◆ Excerpt
-- begin --

Among environmentalists, a baseline is an important reference point for measuring the health of ecosystems. It provides information against which to evaluate change. It's how things used to be. It is the tall grass prairies filled with buffalo, the swamps of Florida teeming with bird life and the rivers of the Northwest packed with salmon. In an ideal world, the baseline for any given habitat would be what was there before humans had much impact.

If we know the baseline for a degraded ecosystem, we can work to restore it. But if the baseline shifted before we really had a chance to chart it, then we can end up accepting a degraded state as normal -- or even as an improvement.

These questions are particularly important to ask about oceans, my main research interest. Last year Jeremy Jackson of the Scripps Institution of Oceanography brought the problem into focus with a cover article in Science that was chosen by Discover magazine as the most important discovery of the year.

Jackson and his 18 co-authors pulled together data from around the world to make the case that overfishing had been the most important alteration to the oceans over the past millennium. Furthermore, humans have had such a strong effect on the oceans for so long that, in many locations, it is difficult to even imagine how full of life the oceans used to be.

One of scientists' biggest concerns is that the baselines have shifted for many ocean ecosystems. What this means is that people are now visiting degraded coastal environments and calling them beautiful, unaware of how they used to look.

One of the things I tried to do in my Long Island Sound book was present a portrait of what the natural world was like 400 years ago, and when I give a talk I make sure to include a section that sketches the same thing – the incredible spring spawning runs of anadromous fish, the huge sturgeon, the lobsters big enough to feed 12 men. (I understand John Waldman did the same thing for New York Harbor in his book Heartbeats in the Muck, although I haven’t read it yet.)

For Long Island Sound, this is the baseline. We shouldn’t be satisfied merely to make things better compared to 1987 or some other year when conditions were appalling. Bring back the lobster, bring back the winter flounder. Let the shad spawn in dozens of rivers.

Kent Redford, by the way, turned out to be an excellent cook. He served striped bass brightened by a tiny branch of tart, scarlet currents. Were there any fish he wouldn’t serve? Absolutely, he said. Chilean sea bass. They’ve been so overfished it would unconscionable to eat one.

-- end --

[Target pointing data]
-- begin --

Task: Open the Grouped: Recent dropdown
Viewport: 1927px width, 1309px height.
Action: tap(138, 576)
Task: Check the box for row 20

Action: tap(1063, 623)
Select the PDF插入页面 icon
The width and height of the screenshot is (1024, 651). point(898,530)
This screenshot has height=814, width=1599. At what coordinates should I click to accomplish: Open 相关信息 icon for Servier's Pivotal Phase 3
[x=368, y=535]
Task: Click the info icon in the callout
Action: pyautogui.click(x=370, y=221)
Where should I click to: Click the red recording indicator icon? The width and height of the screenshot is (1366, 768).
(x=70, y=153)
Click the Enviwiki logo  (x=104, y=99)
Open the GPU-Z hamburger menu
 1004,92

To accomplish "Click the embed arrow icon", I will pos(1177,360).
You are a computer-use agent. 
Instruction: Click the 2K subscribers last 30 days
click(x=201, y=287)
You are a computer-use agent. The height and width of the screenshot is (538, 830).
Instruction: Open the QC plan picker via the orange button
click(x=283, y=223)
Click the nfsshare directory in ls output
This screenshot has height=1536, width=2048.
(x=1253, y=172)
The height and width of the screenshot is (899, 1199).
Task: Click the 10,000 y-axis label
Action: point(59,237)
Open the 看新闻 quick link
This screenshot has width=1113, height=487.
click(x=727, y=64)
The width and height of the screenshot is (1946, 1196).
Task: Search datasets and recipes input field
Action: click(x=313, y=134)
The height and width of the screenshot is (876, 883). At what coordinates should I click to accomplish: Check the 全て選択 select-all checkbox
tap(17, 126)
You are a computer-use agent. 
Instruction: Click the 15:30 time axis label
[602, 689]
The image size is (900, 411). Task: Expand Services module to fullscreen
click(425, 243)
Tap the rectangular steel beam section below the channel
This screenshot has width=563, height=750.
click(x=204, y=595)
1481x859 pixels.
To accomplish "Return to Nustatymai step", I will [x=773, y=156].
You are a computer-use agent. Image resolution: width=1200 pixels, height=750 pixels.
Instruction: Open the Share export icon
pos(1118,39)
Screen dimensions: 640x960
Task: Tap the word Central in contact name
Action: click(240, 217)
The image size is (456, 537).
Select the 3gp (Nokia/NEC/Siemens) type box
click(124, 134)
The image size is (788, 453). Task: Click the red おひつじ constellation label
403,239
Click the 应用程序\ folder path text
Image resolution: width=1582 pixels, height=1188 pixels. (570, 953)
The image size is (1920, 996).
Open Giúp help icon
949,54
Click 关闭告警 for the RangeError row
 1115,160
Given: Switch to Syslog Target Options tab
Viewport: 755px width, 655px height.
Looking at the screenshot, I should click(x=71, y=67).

-- end --

◆ Tasks
[1] Turn the paragraph of the baselines excerpt that begins "Jackson and his 18 co-authors" into a short bulleted list that keeps its main facts.
[2] Name every kind of fish that the baselines excerpt mentions by name.
[3] In the baselines excerpt, which fish does Kent Redford refuse to serve?

◆ Exercise answers
[1]
- Jackson and 18 co-authors compiled data from around the world.
- They argued that overfishing has been the most important change to the oceans over the past millennium.
- Humans have affected the oceans so strongly for so long that, in many places, it is hard even to imagine how full of life they once were.

[2]
- salmon
- sturgeon
- winter flounder
- shad
- striped bass
- Chilean sea bass

[3] Chilean sea bass